According to a report this week from the U.S. Department of the Treasury, the U.S. economy may have just achieved a “soft landing”.  Investopedia defines this as “a cyclical slowdown in economic growth that ends without a period of outright recession.”

Capital Group economist Darrell Spence claims what comes next may resemble what happened in 1995, when, following an era of the Federal Reserve raising interest rates, their policy became one where they tinkered. One meeting they would raise or lower their rate by 25 basis points, the next raise them by 75, only to lower them again at the next meeting. If the parallels between then and now continue, we may see the federal funds rate drop into the 4’s or 5’s.

It’s important to note, however, that the unemployment rate in 1995 was higher than now. Low unemployment rates put upward pressure on wages, as companies try to lure employees with more attractive compensation packages. This, in turn, can be inflationary, as companies raise prices to preserve profit and offset increased labor costs.

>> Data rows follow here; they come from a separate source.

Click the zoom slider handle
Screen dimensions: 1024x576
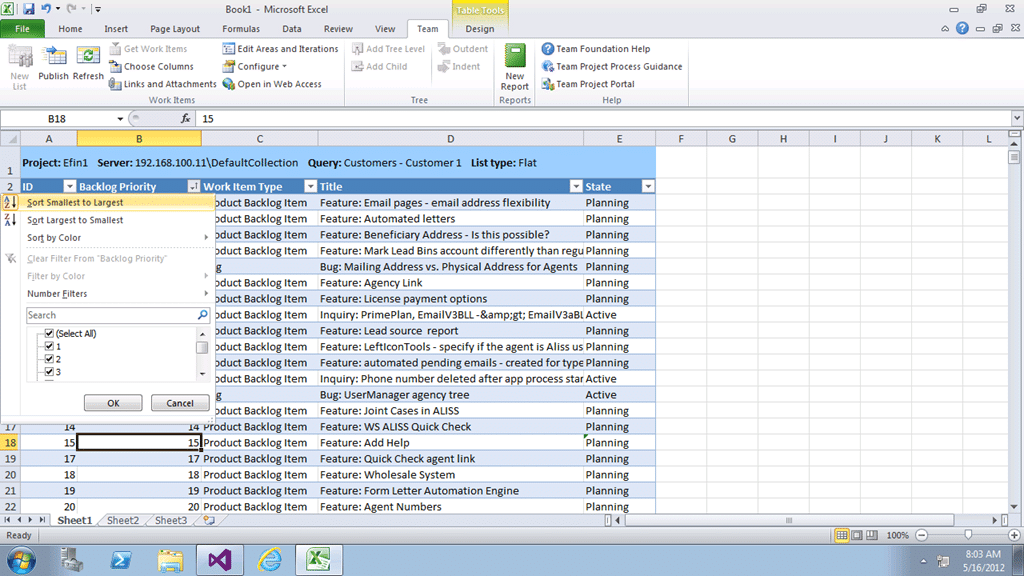[x=968, y=536]
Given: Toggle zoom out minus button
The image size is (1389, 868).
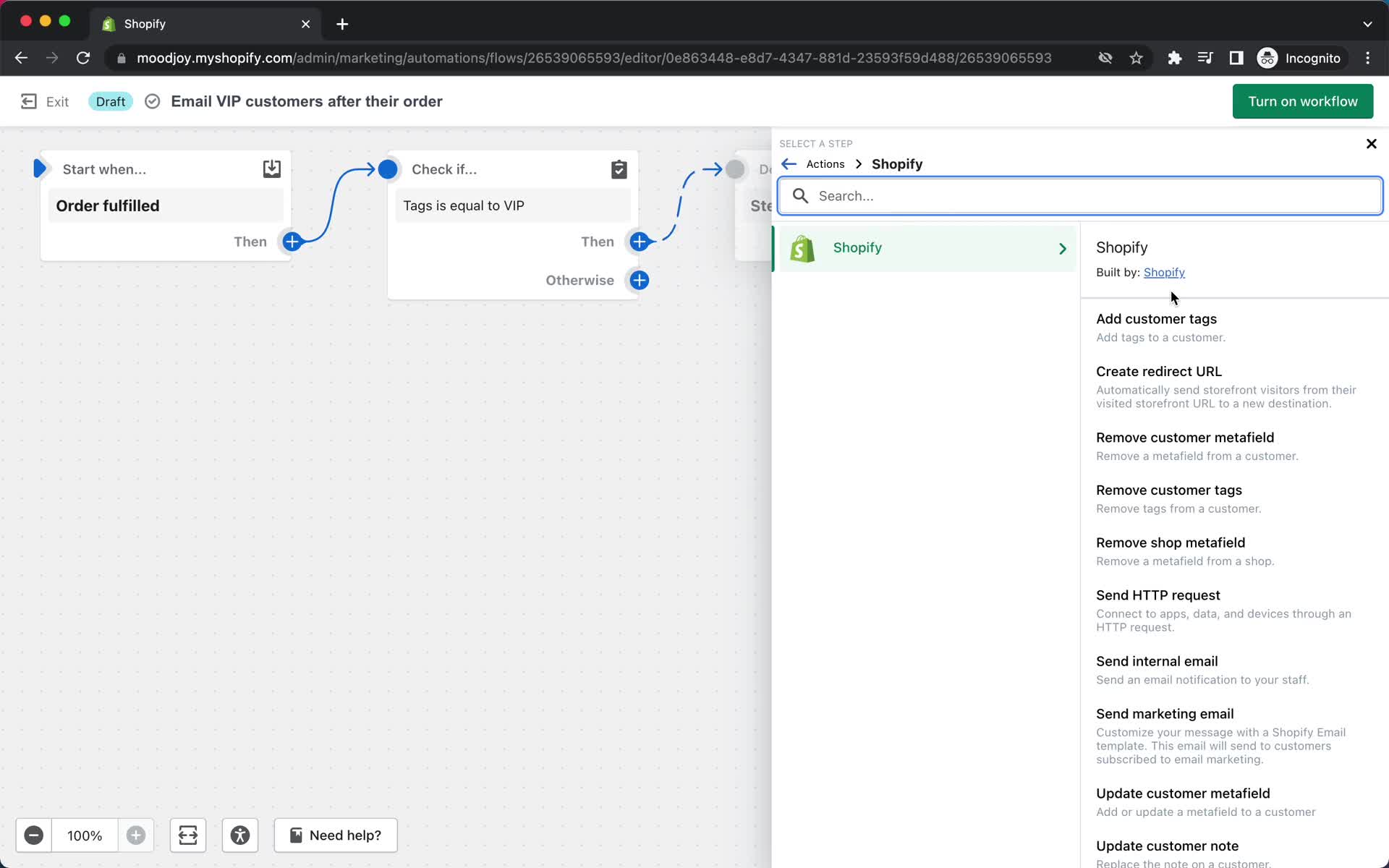Looking at the screenshot, I should coord(33,836).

This is all good news. However, if you’ve been waiting for the return of 2 percent mortgage interest rates before investing in a duplex, triplex or fourplex, you may be waiting a while. The Federal Reserve only drops rates that low when something catastrophic happens. Think banking crisis or pandemic.

I think we all can agree that interest rates in the 4’s, 5’s or even low 6’s are better than those alternatives.